Exercise material.
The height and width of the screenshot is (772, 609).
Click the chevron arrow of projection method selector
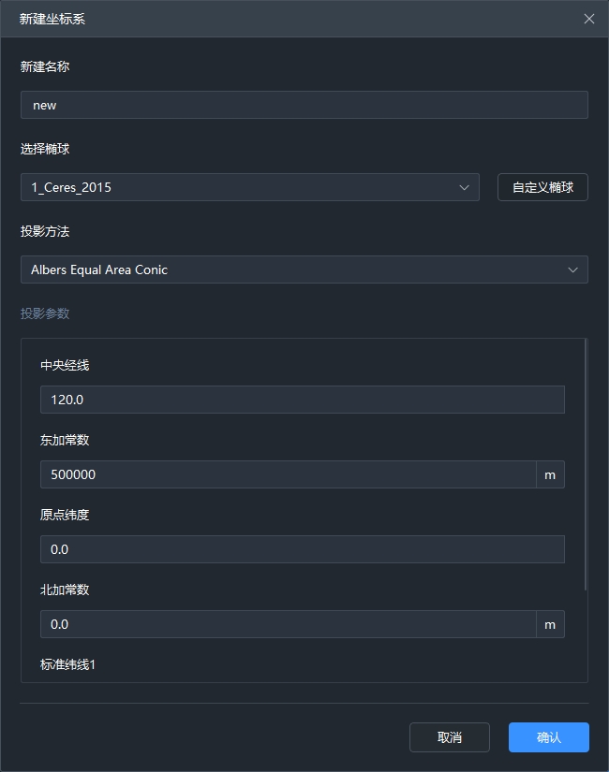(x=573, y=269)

* * *

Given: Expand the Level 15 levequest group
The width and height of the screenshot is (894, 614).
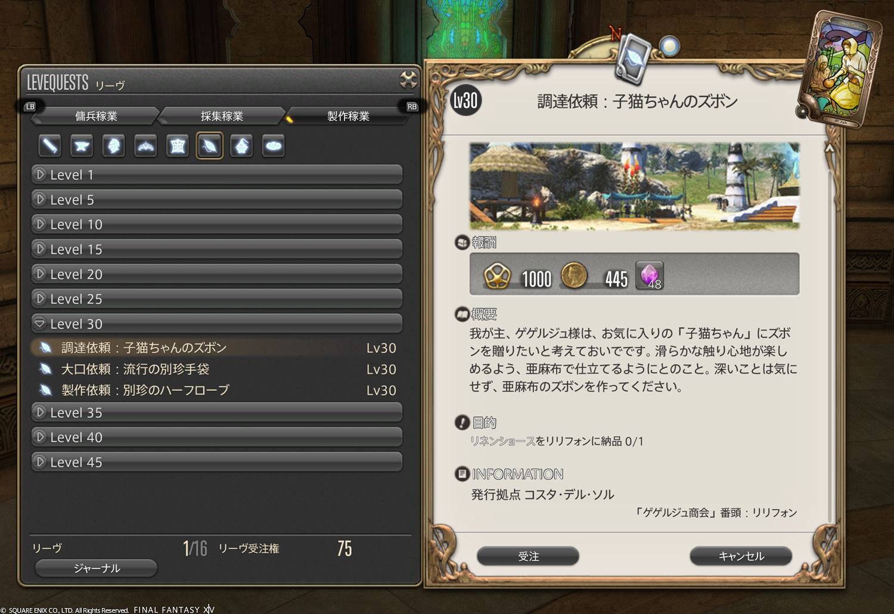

What to produce. Find every line above that includes the word "width", then state how many there are and nothing more.

Response to this task. 2